▶ **Brief**
Only the lines from the one bearing "Given: Click the" through the end of the entries should be output, exactly as they stand, and pictures should be skipped.

▶ **Records for the exercise**
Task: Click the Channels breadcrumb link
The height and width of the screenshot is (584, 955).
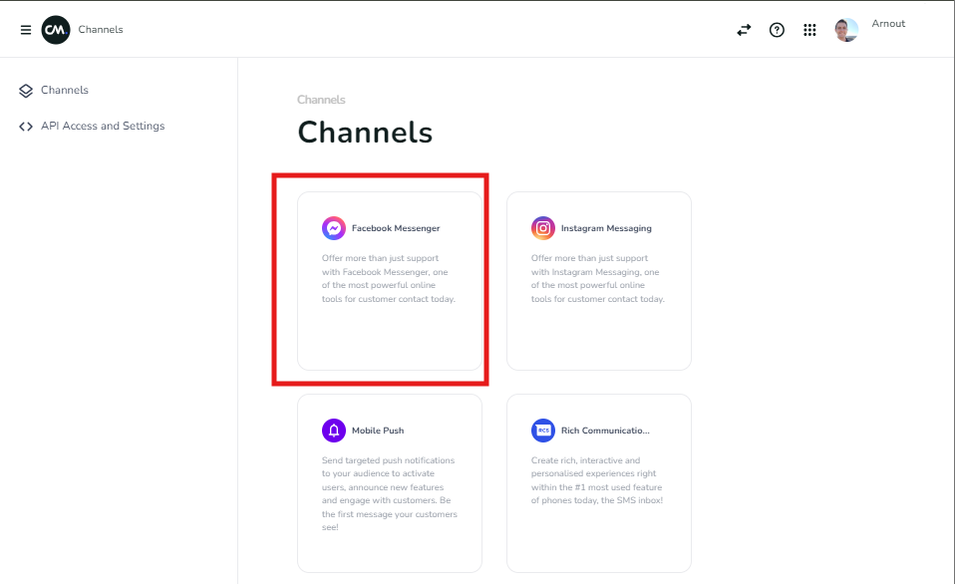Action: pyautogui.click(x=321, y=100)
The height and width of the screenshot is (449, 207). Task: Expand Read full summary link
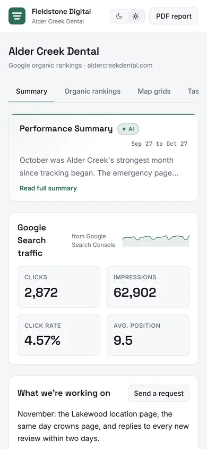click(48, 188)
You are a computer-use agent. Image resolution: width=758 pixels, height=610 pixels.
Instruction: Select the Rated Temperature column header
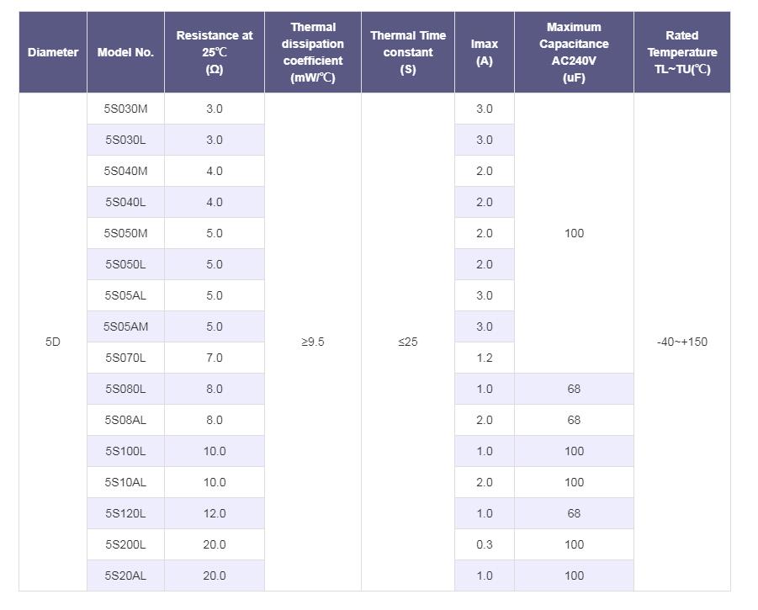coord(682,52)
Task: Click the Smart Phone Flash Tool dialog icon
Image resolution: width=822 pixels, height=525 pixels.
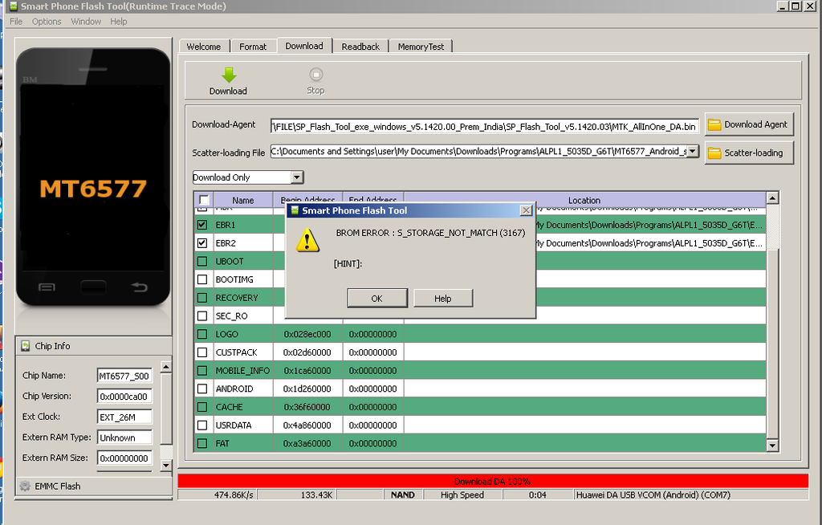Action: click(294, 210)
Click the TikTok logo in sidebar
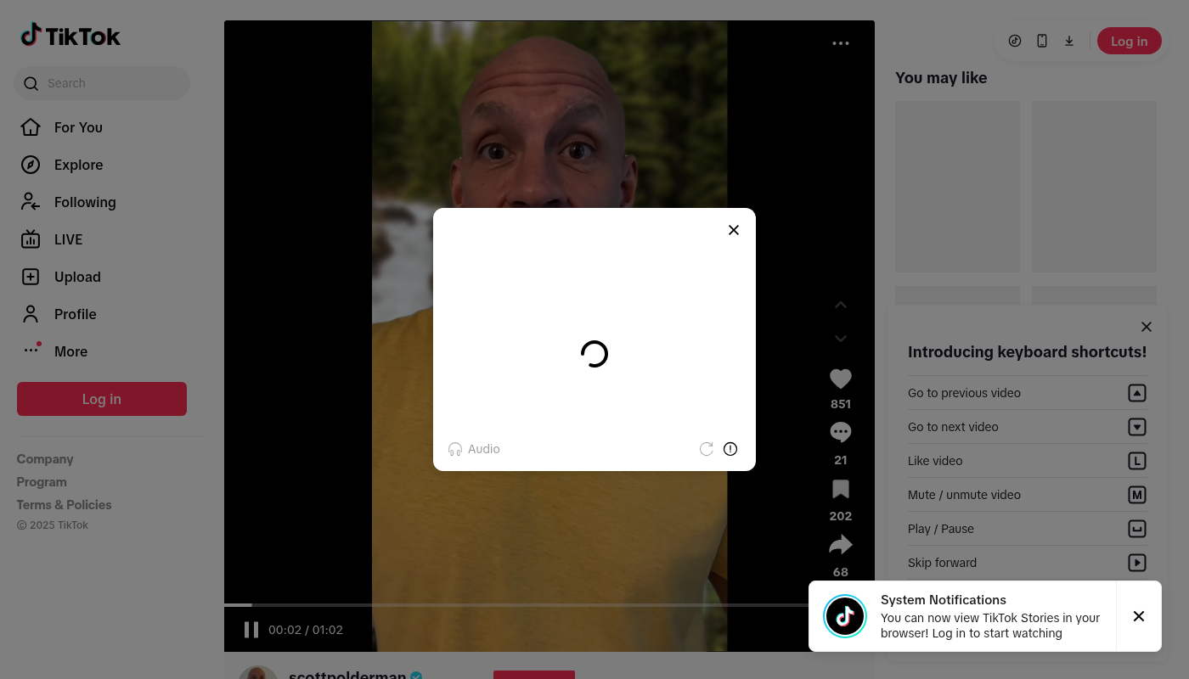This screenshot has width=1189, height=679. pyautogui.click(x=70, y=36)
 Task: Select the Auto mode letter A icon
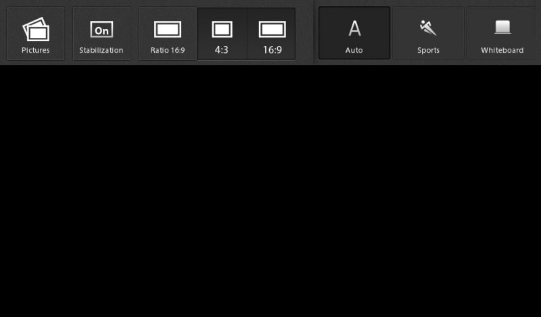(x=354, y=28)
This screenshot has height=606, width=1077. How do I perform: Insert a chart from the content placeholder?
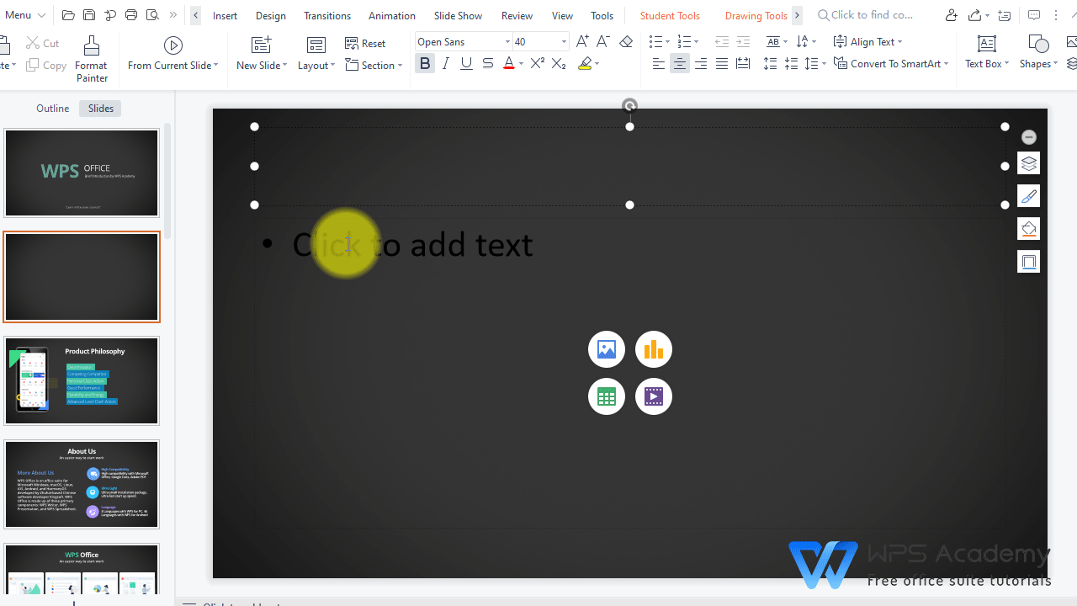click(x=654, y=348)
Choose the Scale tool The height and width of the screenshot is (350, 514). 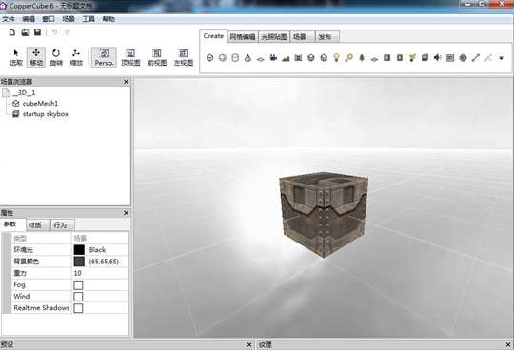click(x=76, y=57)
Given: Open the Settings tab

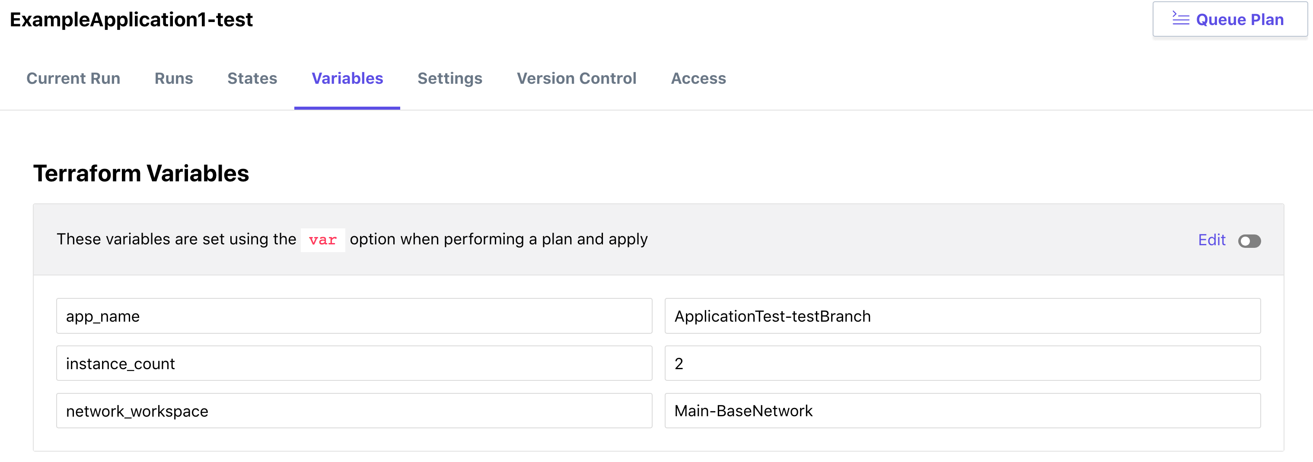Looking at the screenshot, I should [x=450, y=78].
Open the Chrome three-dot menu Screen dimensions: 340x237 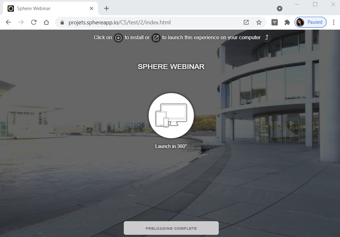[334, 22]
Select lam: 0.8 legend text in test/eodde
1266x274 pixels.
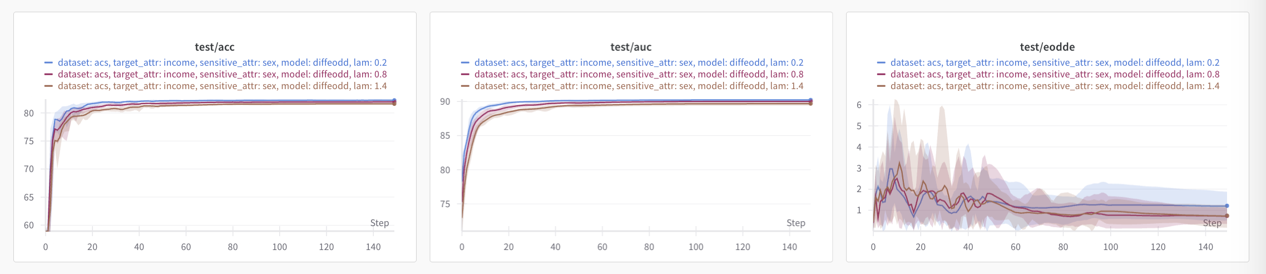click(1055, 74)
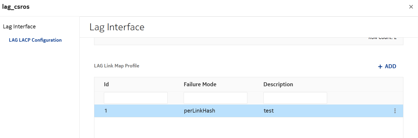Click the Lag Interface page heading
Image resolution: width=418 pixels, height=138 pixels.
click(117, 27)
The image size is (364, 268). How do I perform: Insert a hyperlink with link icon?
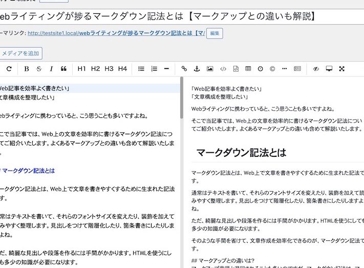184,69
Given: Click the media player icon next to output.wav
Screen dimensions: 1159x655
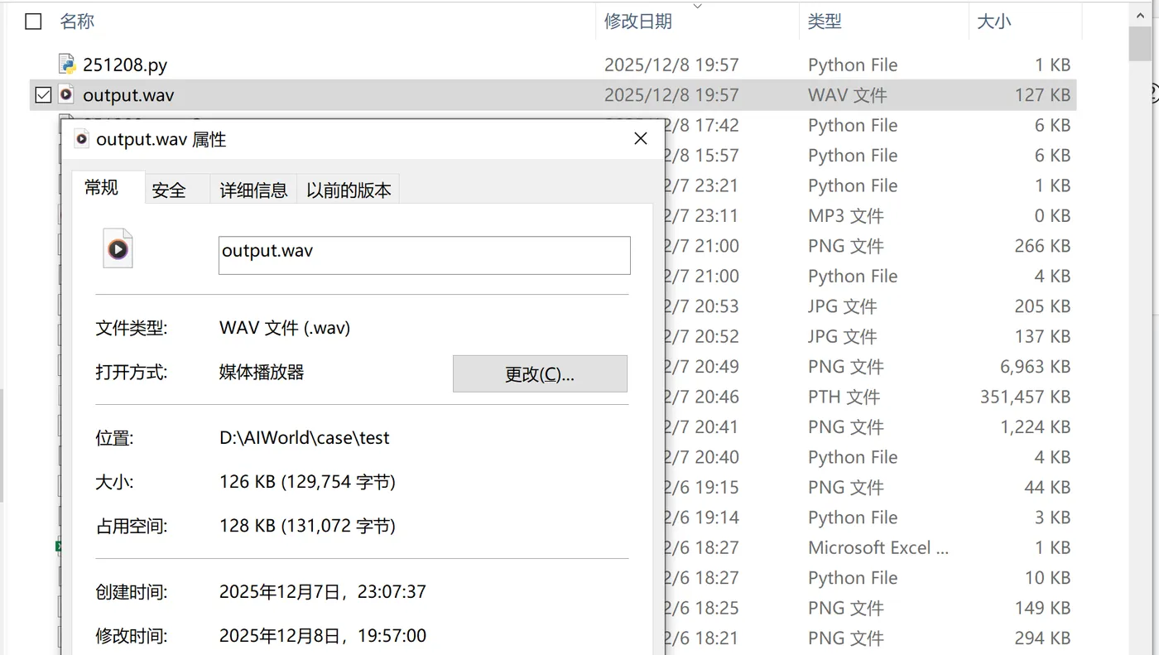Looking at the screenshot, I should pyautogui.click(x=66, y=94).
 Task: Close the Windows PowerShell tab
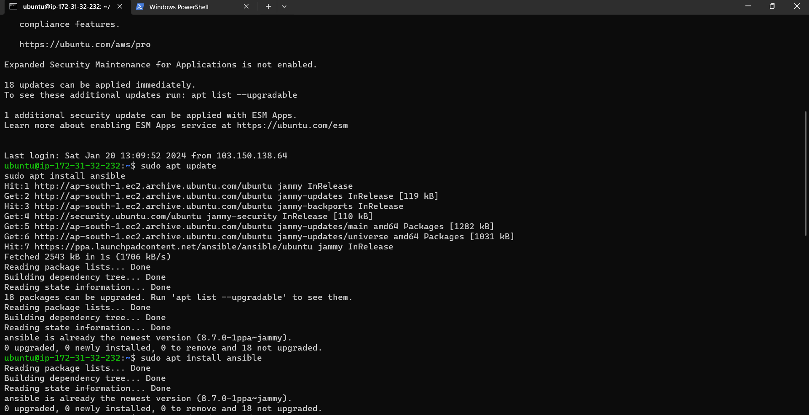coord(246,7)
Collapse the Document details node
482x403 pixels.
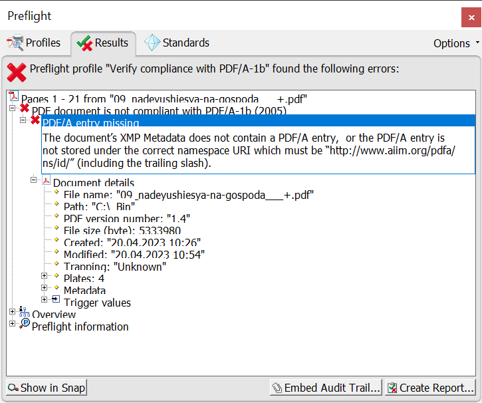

▶ **Written response**
Given: Click the media player icon next to output.wav
Screen dimensions: 1159x655
Looking at the screenshot, I should pyautogui.click(x=66, y=94).
 Task: Close the Windows PowerShell tab
coord(246,7)
Collapse the Document details node
482x403 pixels.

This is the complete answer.